Filmmaking is part of the curriculum at I-Poly, every student makes a movie as part of their study of Mary Shelly's Frankenstein. So, I wanted to start by building on basic skills. Learning the different shots what they look like and how they are composed is key and I used a project called Shooting Gallery to get the students working as a crew filming a series of storyboards and then right into editing.
Good lighting is a most often overlooked aspect of production. Because the human eye does such a good job adjusting to different light levels we don't think about it when we shoot and then wonder why our video looks so bad. I introduced the concept of 3-Point Lighting to the group with a video project to shoot a simple lighting set-up and then deconstruct each of the elements, Key, Fill and Back Light. The challenge going forward was getting the students to continue to use the techniques in their future projects. As an assignment in isolation I still think they did fine and did see better looking videos after.
I've written on this blog before about the 'Thousand Words Project', which builds better editing skills by using transitions and the Ken Burns Effect for maximum storytelling effect. If you've ever seen someone using and overusing flashy effects and transitions you know how distracting they can be. I'm sure there is a valid narrative use for the exploding star wipe, I've just not seen it yet. We did two rounds of Thousand Words at I-Poly this year and I could see a marked difference in skills between projects, the students seemed to really enjoy the creative aspect of essentially a technical assignment.
Building basic production skills was only a part of a ROP program. Employment skills like resume building and industry specific entry level job skills are also mandated by the state. The students have to know how to handle themselves on the set and in the office. Since the first job any of them is likely to have would be with a local production house or reviewing hours of raw tape for a reality show I wanted a project that would model the most realistic, tedious and thus marketable skills. The class created syndication promos using episodes of the Discovery Channel series PLANET EARTH. First they got to know their assigned episode by building a byte-log of interesting clips from their episode complete with time-code, then they wrote three scripts for the promo; 30, 20 & 10 seconds each. Finally, they assembled each version. I think these projects will be the most impressive in their portfolios.
They later went on to script, storyboard and produce original local market commercial spots.
These kinds of career/technical classes benefit from the voices and experiences of people working in the industry. Beyond the experience of the instructor, guest speakers are common. I had the problem of convincing a professional to make the 50 mile drive out to Pomona for a late afternoon class. I knew there had to be an easier way to bring some of real Hollywood into my class. I found the solution in my own DVD collection and an activity called Annotated Screening. I chose a number of movies to screen with the directors commentary track for the class. Then I would use the class discussion board to post general questions about what the class learned about the filmmaking process from listening to the filmmakers. Presto! Filmmaker in the classroom minus the mileage reimbursement! We did annotated screenings of Pirates of the Caribbean, The Matrix, Edward Scissorhands and 2001:A Space Odyssey. The online discussions were lively and fit nicely into the student's social networking routine. One of my favorite moments was during the discussion 2001 when a student commented "From this movie, I now get a bunch of jokes on The Simpsons."
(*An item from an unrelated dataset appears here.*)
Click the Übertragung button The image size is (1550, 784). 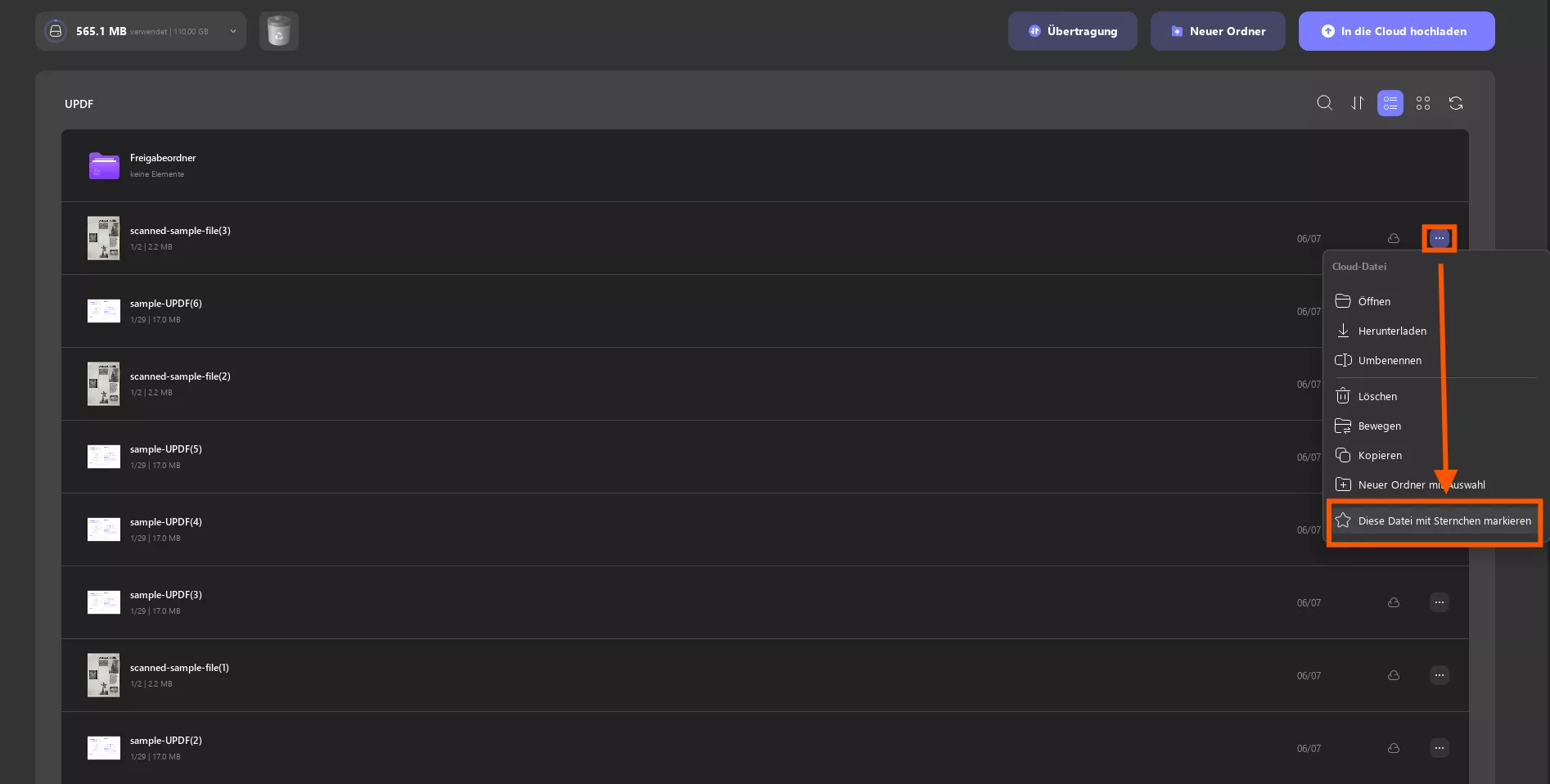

Eventually, the students started to work individually and in teams to document various school activities and to produce PSAs on important topics. This week the producers of I-Poly video walk the stage with their High School diplomas and ROP certificates of completion.
George Lucas is often quoted saying 'Films are never completed, they are merely abandoned', I kind of feel the same way about this work-in-progress pilot course at I-Poly. Only time will tell if any of my students will find careers in an uncertain economy and a swiftly changing entertainment industry, regardless they've made me proud.
As for me, I had the life-changing experience of being a teacher and developed a deeper respect for those who do this job everyday! Pray for a miracle in education funding this year...I'm just getting the hang of this!